• **Exercise details**:
Please copy out the entries from the first line through the line that contains "(1162, 520)", leaving the pictures out of your answer.

• **The records**:
-*-

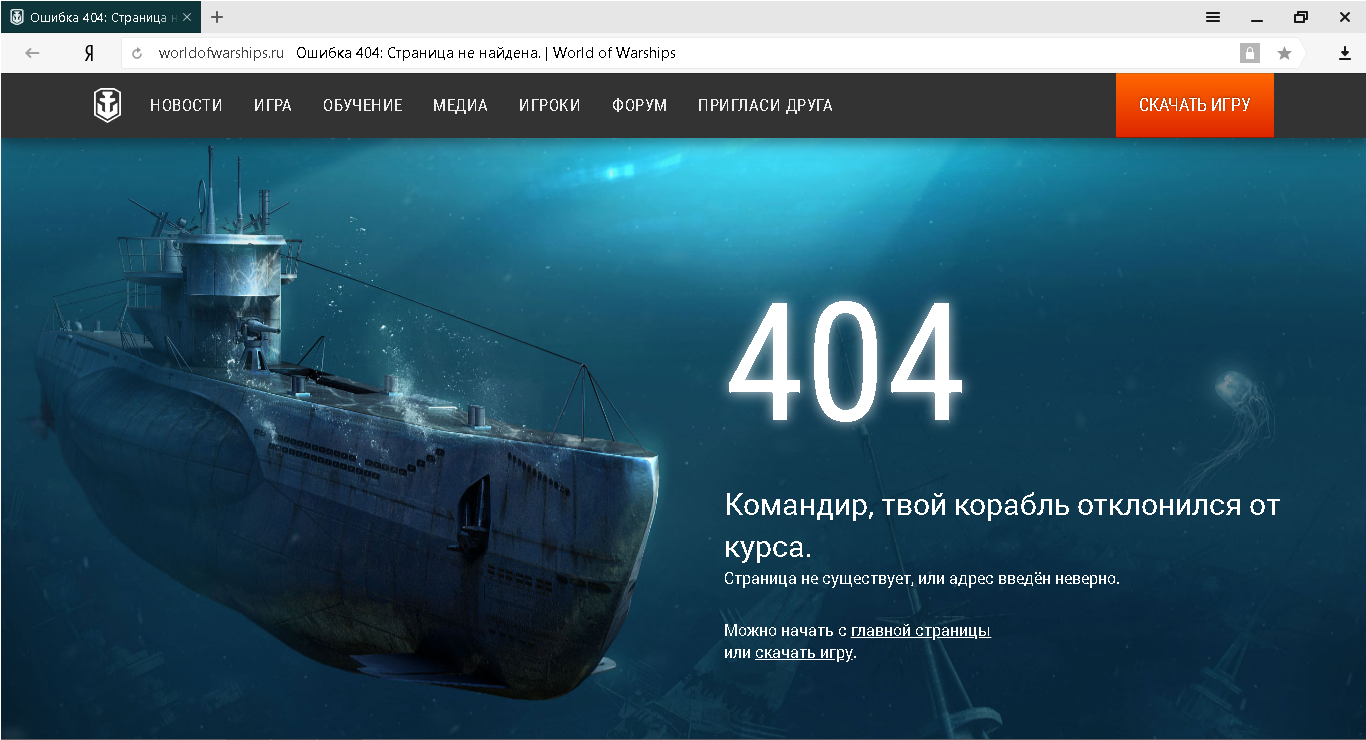Open the МЕДИА menu item
The width and height of the screenshot is (1366, 740).
coord(460,105)
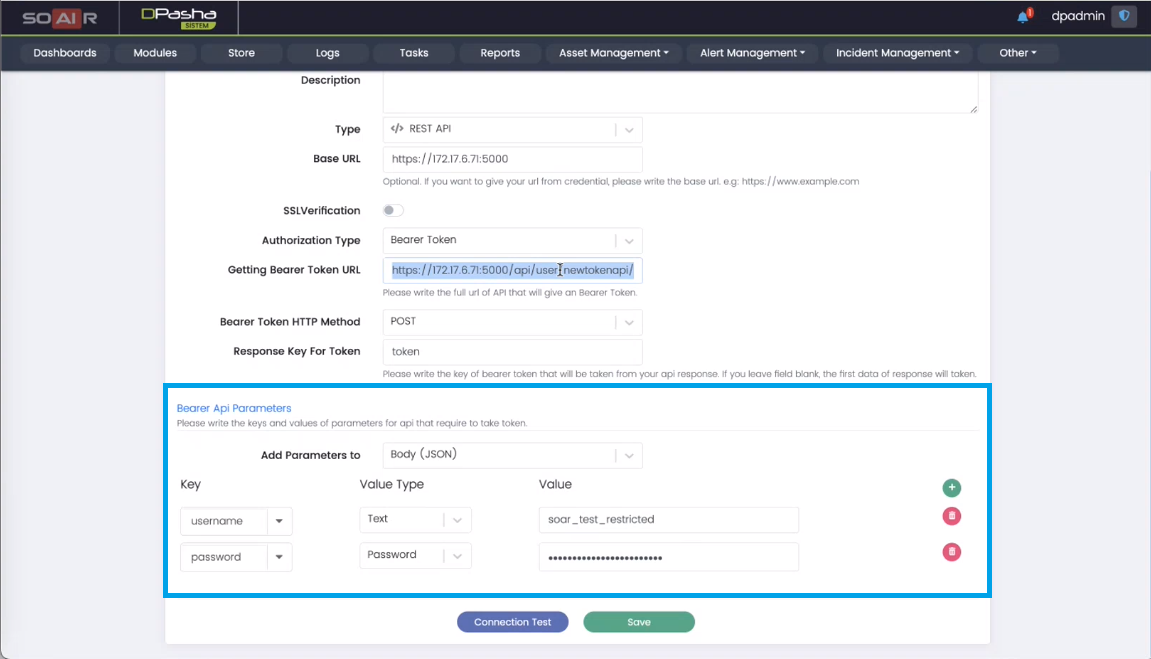
Task: Click the Response Key For Token field
Action: [x=512, y=352]
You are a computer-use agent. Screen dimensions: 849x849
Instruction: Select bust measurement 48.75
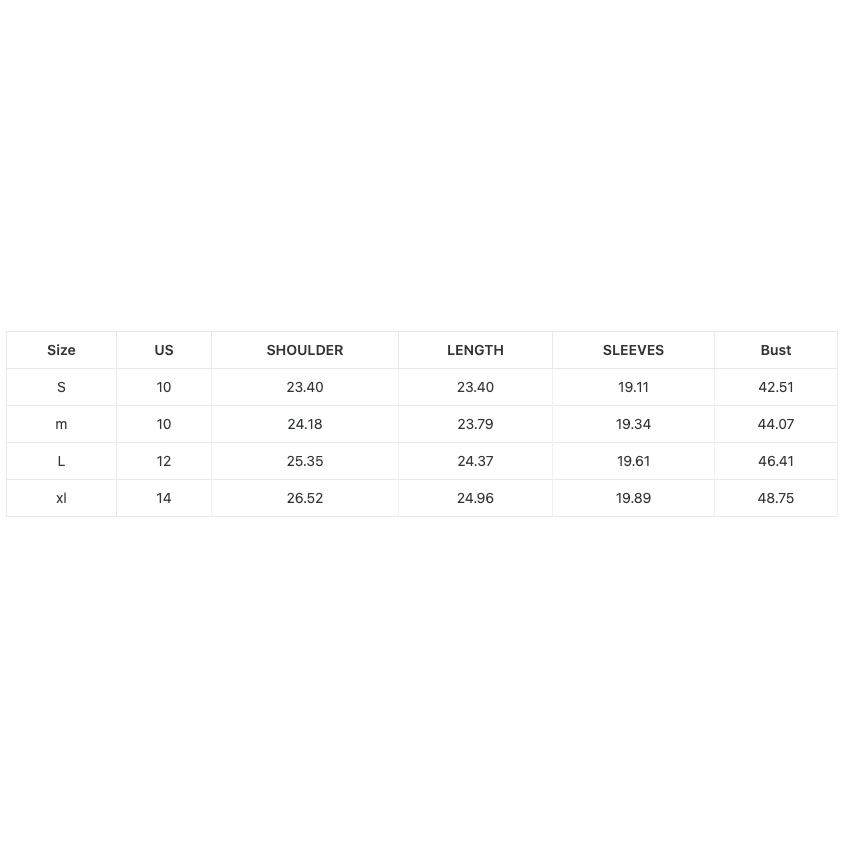click(x=775, y=498)
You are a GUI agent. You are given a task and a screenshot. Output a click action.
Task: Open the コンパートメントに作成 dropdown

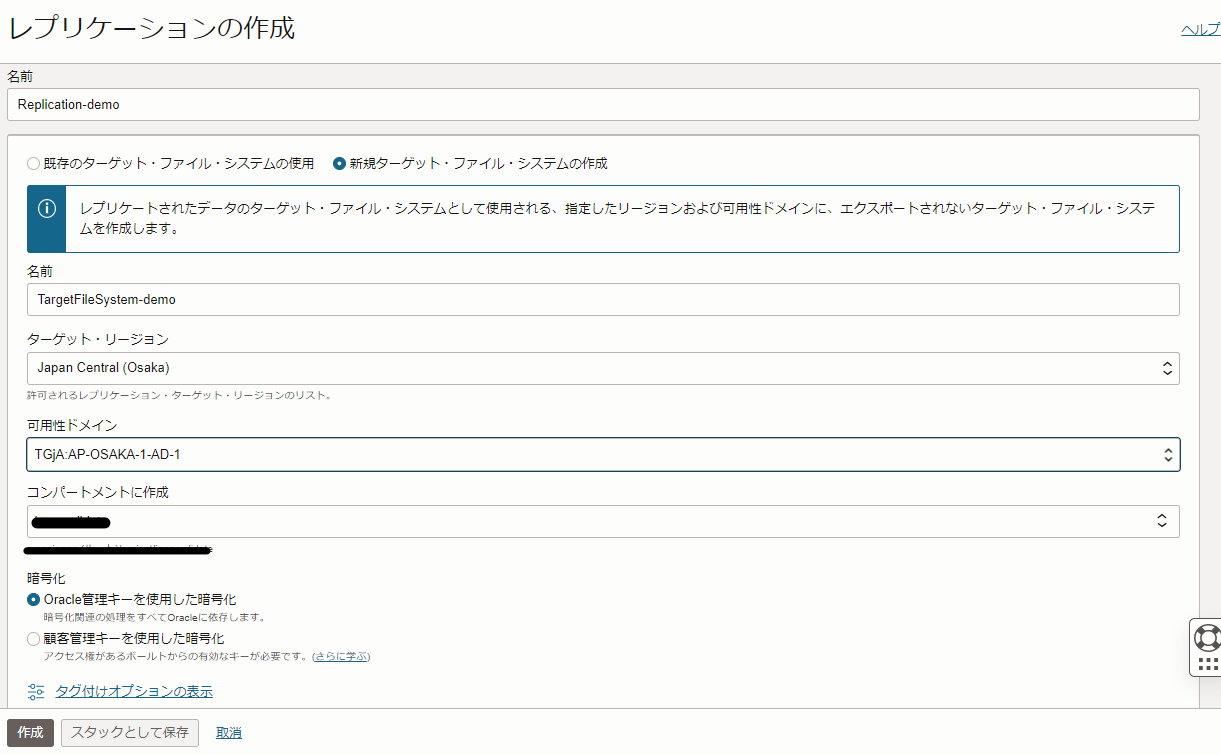(1162, 520)
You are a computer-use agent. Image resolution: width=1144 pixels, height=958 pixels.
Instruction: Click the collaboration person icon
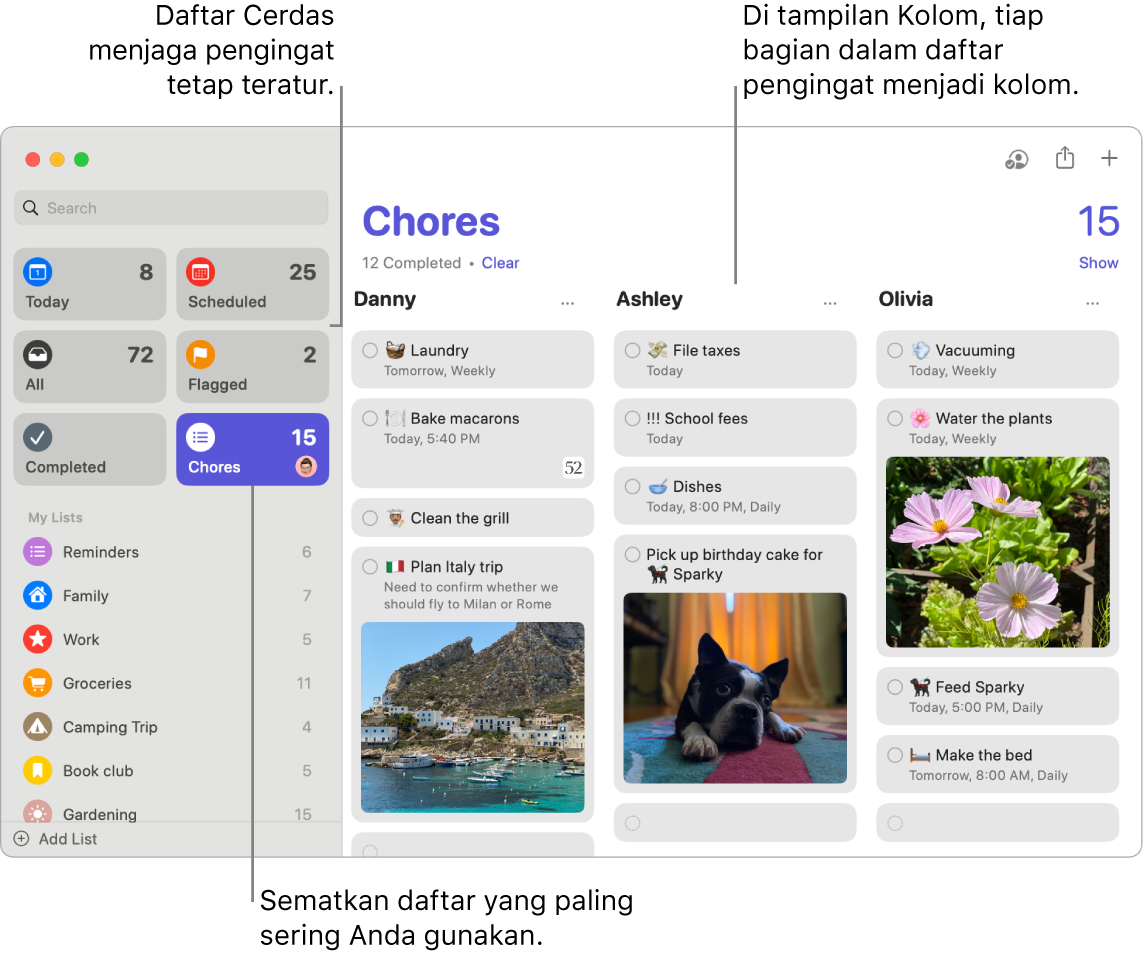1016,158
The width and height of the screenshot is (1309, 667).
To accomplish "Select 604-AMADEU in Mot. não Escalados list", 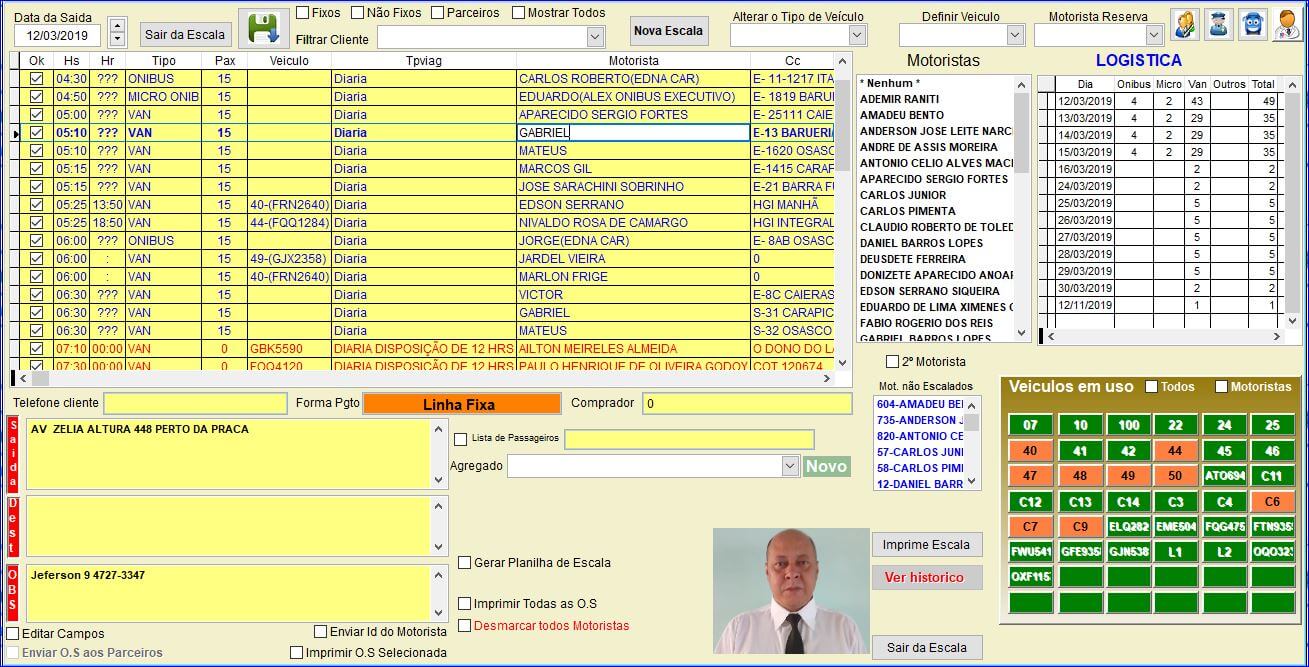I will click(918, 404).

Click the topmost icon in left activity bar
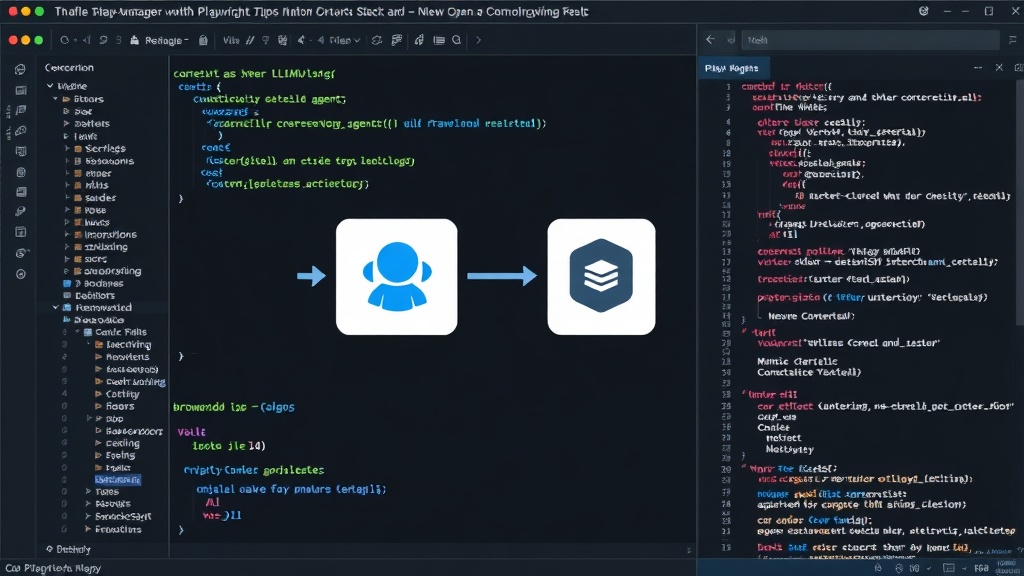(x=20, y=69)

-*-

• **The reply**:
Open the МЕДИА menu item
The width and height of the screenshot is (1366, 740).
coord(460,105)
Task: Click the Response Key For Token field
Action: [x=512, y=352]
You are a computer-use agent. Screen dimensions: 849x849
Instruction: Select bust measurement 48.75
click(x=775, y=498)
You are a GUI agent. You are given a task and a screenshot. Output a click action.
Task: Open the コンパートメントに作成 dropdown

(1162, 520)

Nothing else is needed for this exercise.